Bei messtechnischen Untersuchungen ist häufig festzustellen, dass die Verbrauchswerte des ersten Betriebsjahres sich mehr oder weniger deutlich von den bzw. dem Folgejahr(en) unterscheiden. Dies kann ganz unterschiedliche Ursachen haben: technische Fehler, fehlerhafte Einstellungen/Inbetriebnahmen, Nutzerakzeptanz, Teilbelegung usw. Häufig sind die Werte vom ersten (und einzigen) Messjahr daher nicht ausreichend belastbar.
Abbildung 22: Oben: Teilansicht der Passivhaus Siedlung in Hannover Kronsberg von Süden. Unten: Spezifische Heizwärmeverbräuche der 32 Passivhäuser in Hannover Kronsberg (ohne Verteilverluste) in drei Heizperioden im Vergleich zum Bedarfswert bei Standardbedingungen. Die dargestellten Säulen stellen die Einzelwerte vom dritten Jahr dar [Peper/Feist 2002]. |
Wird ein Projekt längere Zeit messtechnisch begleitet, können diese Effekte sichtbar gemacht werden. In der Expo-Siedlung in Hannover Kronsberg ergab sich die Möglichkeit einer über dreijährigen messtechnischen Begleitung und intensiven Untersuchung. Hier zeigte sich von Jahr zu Jahr ein geringer Rückgang der Verbrauchswerte um 1,6 bzw. 0,5 kWh/(m²a) in Richtung des vorab berechneten Bedarfswertes bei Standardbedingungen (siehe Abbildung 22).

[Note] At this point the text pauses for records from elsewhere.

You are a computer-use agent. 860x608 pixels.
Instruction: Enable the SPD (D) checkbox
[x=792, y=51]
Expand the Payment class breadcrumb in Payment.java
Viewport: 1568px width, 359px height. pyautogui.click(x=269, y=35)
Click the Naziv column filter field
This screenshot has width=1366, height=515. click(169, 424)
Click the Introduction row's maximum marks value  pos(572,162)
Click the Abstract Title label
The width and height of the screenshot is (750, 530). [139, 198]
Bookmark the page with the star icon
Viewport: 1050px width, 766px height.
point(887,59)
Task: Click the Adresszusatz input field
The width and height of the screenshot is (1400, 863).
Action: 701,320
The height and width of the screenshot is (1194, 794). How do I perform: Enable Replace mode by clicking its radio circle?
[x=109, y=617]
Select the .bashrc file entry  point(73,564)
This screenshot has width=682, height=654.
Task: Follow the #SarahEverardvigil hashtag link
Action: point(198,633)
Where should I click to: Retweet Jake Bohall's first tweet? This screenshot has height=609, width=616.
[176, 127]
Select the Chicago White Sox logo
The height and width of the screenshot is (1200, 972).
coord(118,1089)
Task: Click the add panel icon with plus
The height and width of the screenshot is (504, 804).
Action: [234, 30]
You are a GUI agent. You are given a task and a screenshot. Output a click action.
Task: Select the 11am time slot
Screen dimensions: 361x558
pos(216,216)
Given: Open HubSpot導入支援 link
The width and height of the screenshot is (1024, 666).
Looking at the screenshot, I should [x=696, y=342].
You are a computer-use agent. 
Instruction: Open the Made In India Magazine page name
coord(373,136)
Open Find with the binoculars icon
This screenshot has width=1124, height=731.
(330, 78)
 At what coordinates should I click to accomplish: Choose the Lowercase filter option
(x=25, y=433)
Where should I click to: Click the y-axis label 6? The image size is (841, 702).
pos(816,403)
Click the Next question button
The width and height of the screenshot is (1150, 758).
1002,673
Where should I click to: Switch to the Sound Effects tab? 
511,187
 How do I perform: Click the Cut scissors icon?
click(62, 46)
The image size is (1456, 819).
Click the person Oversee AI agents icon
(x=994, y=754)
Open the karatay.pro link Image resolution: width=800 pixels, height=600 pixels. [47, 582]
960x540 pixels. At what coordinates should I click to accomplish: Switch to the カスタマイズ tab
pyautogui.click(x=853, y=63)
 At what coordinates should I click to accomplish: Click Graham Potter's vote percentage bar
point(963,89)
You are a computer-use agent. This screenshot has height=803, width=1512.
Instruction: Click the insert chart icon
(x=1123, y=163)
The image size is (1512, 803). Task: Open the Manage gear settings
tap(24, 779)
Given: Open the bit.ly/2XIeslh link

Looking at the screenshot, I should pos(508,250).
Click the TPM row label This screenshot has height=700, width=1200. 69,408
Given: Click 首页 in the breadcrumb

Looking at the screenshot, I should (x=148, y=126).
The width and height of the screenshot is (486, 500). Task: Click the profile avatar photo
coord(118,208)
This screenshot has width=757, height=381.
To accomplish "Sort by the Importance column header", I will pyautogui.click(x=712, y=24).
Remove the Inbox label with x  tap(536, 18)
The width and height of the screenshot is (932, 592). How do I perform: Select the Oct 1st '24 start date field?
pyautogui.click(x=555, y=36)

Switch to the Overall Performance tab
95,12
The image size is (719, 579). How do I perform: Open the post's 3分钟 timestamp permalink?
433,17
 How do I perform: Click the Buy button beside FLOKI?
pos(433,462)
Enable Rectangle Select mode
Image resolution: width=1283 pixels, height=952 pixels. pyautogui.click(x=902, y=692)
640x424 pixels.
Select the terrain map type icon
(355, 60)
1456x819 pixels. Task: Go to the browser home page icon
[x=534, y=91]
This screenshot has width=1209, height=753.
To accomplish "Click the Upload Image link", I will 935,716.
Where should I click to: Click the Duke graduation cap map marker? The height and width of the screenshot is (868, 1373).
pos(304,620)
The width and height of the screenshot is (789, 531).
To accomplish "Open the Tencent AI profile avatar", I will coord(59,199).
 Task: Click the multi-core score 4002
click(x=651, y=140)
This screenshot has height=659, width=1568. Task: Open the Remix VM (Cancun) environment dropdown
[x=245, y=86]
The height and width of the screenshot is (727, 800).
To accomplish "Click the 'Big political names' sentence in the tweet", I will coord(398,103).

Möglich sind natürlich auch Verbrauchsentwicklungen in die andere Richtung. Bei dem Sanierungsprojekt mit Passivhauskomponenten „Mehrfamilienhaus Frankfurt Tevesstraße“ erhöhte sich der Erstjahresverbrauch der Heizwärme von 15,7 auf 21,6 kWh/ (m²a) in den beiden Folgejahren. Einer der Ursache ist unter anderem der Anstieg der durchschnittlichen winterlichen Raumlufttemperatur. Daneben kann an Abbildung 23 auch deutlich der erhebliche Nutzereinfluss anhand der starken Schwankungen je Wohnung festgestellt werden. Im Regelfall liegt die Ursache im Nutzerwechsel der entsprechenden Wohnung begründet.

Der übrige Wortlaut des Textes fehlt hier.